DynamoDB comes pretty close to being a pay-as-you-go version of Cassandra. Not surprising, since at least one of the original developers of Cassandra (Avinash Lakshman) actually worked on the Dynamo project at Amazon before joining Facebook.

The major Cassandra advantage seems to be secondary indexes. I'm not sure how important local secondary indexes are for short-request apps, but it could be useful to do predicate scans when you hook up MapReduce to the data in Cassandra. The major feature that DynamoDB has that Cassandra is missing is conditional put/delete calls. This is a rather tricky feature -- Jonathan Ellis (Datastax), Jun Rao, and I tried to add this in the early days of Cassandra ( and quickly realized it was a good bit harder to provide clean semantics for this call on an eventually consistent datastore.

Jonathan Ellis at DataStax posted a feature-comparison of Cassandra and DynamoDB at The short summary is: if you are running things on the cloud, then DynamoDB is indeed a compelling choice.  If you are a very large operation, and want a multi-datacenter deployment, expect to need more functionality than DynamoDB (snapshots, integrated caching), and have an ops team that can manage it, then Cassandra is probably a better bet.

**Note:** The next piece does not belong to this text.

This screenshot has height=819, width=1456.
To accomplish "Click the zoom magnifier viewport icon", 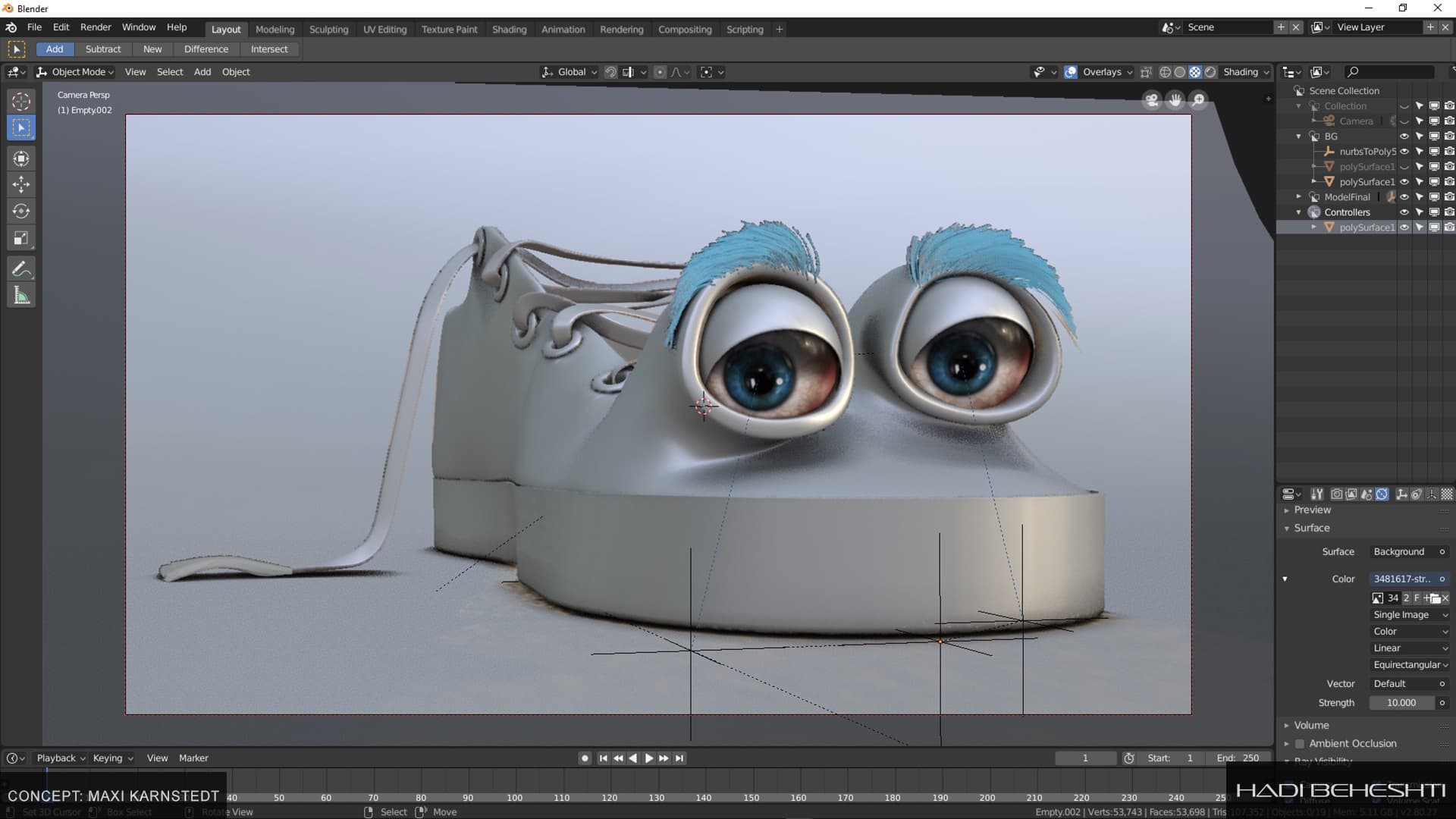I will (x=1198, y=100).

Wednesday, February 8, 2012

Clydesdale Overview

Here's a quick preview of the architecture of Clydesdale and details on its performance. I'll link to the camera-ready version of the EDBT paper soon. The big-picture idea in Clydesdale is the same as Hive: a SQL-like interface for processing structured data on Hadoop. The target space where this is likely to be most useful is large investigative marts. (See my older post and this post from Monash for backgroud.)

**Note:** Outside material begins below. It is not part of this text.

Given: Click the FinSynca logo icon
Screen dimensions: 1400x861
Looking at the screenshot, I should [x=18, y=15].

The clients submit a SQL query to Clydesdale, the compiler turns it into one or more MapReduce jobs. (There are ways to access Clydesdale using more programmatic APIs, but that's for another post :) )The fact table is on HDFS, stored using CIF. A master copy of the dimension tables is available in HDFS. Dimension tables are also cached on the local storage of each node. The picture below shows the general architecture -- Clydesdale layers neatly on top of unmodified Hadoop.
Clydesdale is focused on processing queries over star schema data sets. It uses several techniques like columnar storage, block iteration, multi-core aware operators, and a multi-way map-side join plan. This combination of techniques adds up to a massive advantage over Hive, especially for the star schema benchmark. The figure below shows the execution time for each of the queries in the benchmark using 1) Clydesdale, 2) the repartition join strategy in Hive, and 3) the map-join strategy in Hive. Depending on the query, Clydesdale is 5x to 83x faster than the best Hive plan, averaging about 38x across the benchmark. These are numbers on a 9-node cluster running the star-schema benchmark at scale factor 1000. The general trend holds for larger clusters and larger datasets. 
To be fair, Hive is general purpose and not really focused on doing well on star-schema workloads. The comparison is not intended as a criticism of Hive, but as evidence for how much performance potential is available on the Hadoop platform for structured data processing! While Hadoop was originally designed for large parallel programming tasks that were more compute-intensive (eg. analysing web pages and building search indexes), the platform is not so bad when it comes to structured data processing. The ideas in Clydesdale can be used to tremendously improve the performance of Hive and similar systems.

What does this mean for the larger Hadoop ecosystem? This is very good news for BI (Business Intelligence) vendors on Hadoop like Pentaho, Datameer, Platfora, and others. If you rely on SQL-like processing to deliver business insights, and the data lies in Hadoop, we can now do a whole lot better than today's Hive performance!